**DIRECTIONS FOR THIS TASK:**
Copy exactly, no pictures: every line from the one that contains "Task: Open the hamburger navigation menu" through the end of the entries below.

**THE INPUT:**
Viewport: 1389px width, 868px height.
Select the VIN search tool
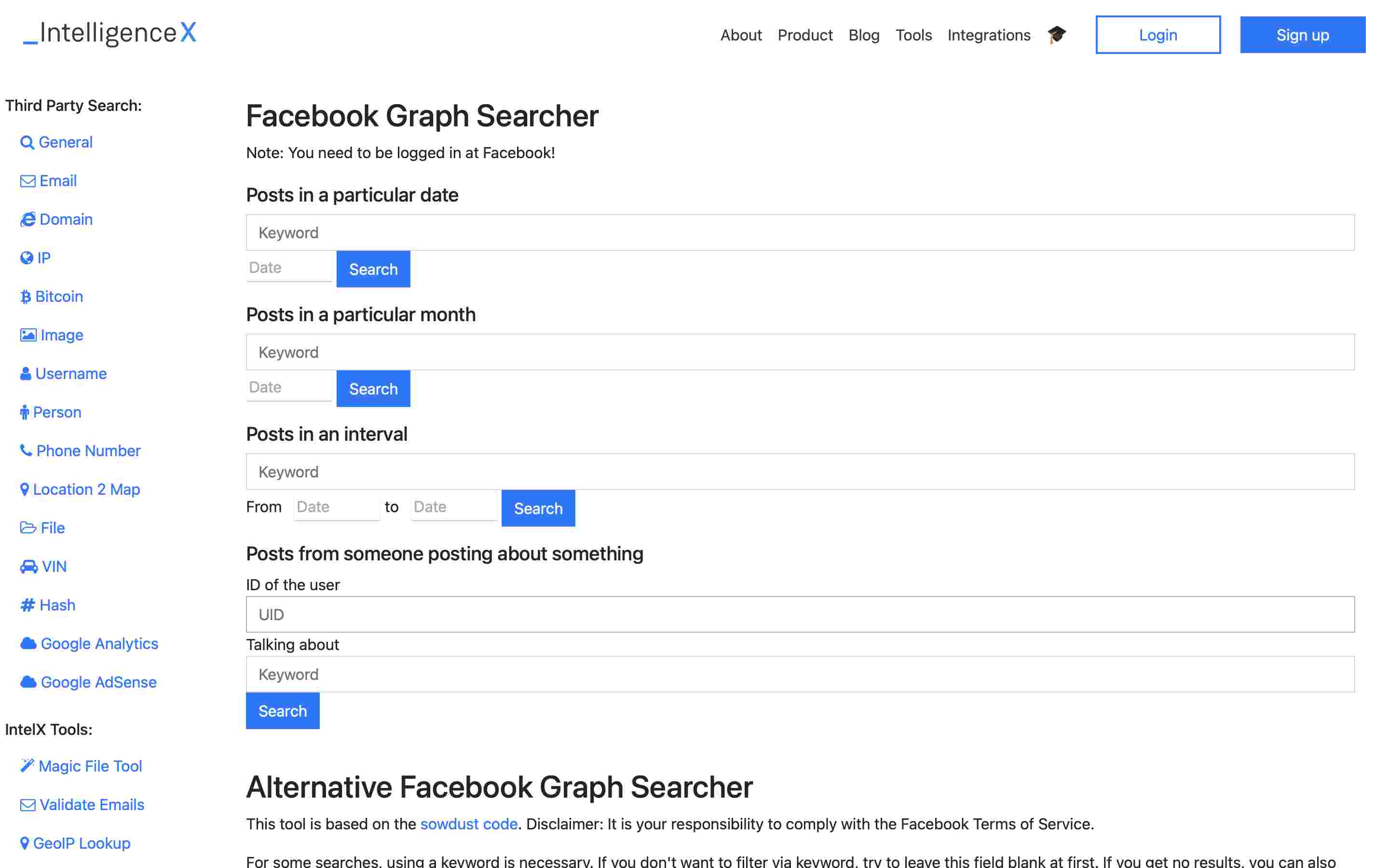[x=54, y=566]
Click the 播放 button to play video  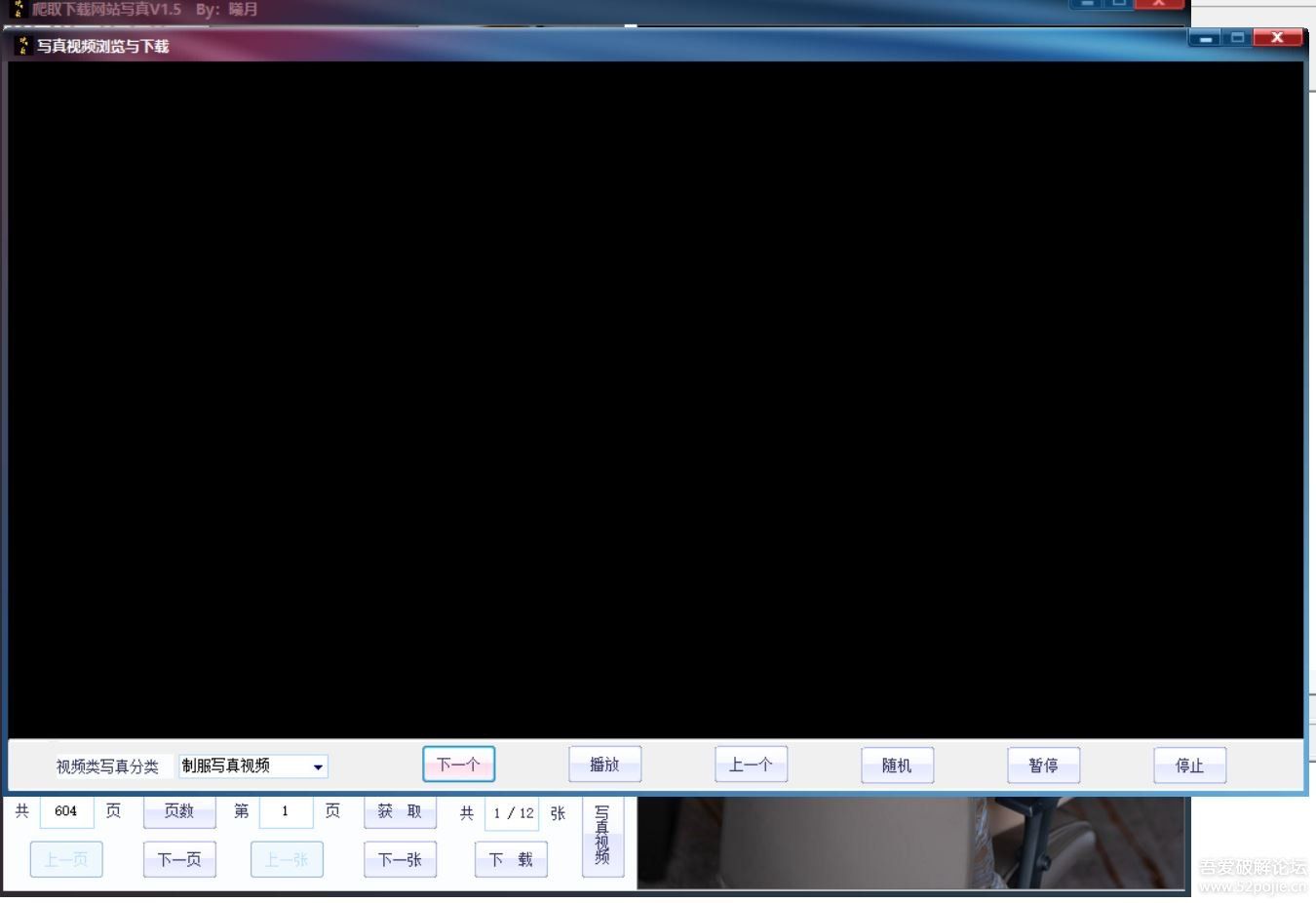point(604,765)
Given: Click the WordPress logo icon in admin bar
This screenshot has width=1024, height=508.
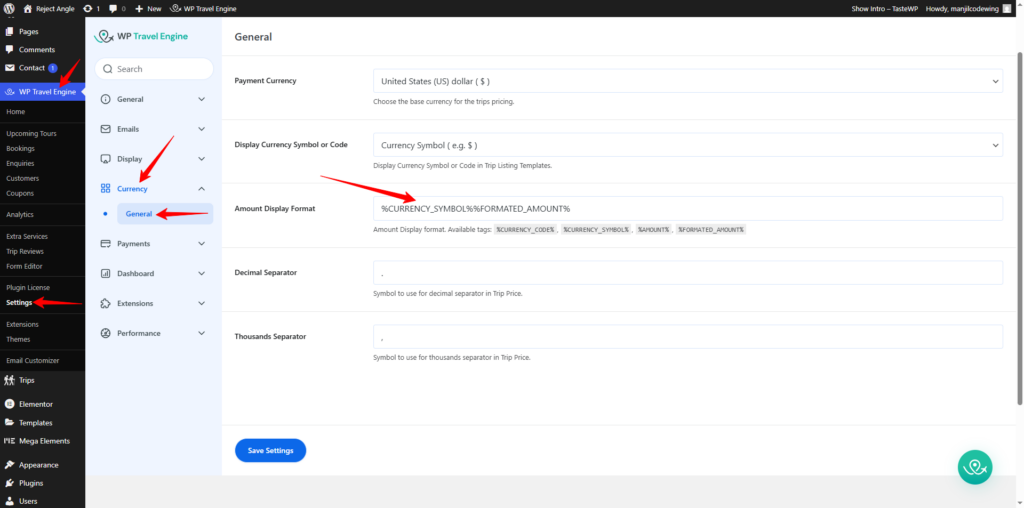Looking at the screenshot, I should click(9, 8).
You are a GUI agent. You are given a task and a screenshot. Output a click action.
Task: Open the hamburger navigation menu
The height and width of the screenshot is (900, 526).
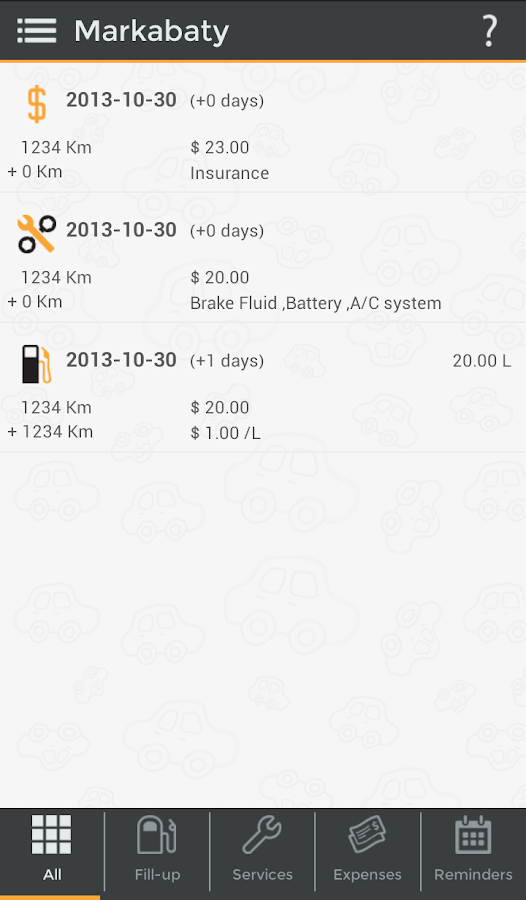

**REPLY TO THE EXERCISE:**
Task: Open the hamburger navigation menu
The height and width of the screenshot is (900, 526).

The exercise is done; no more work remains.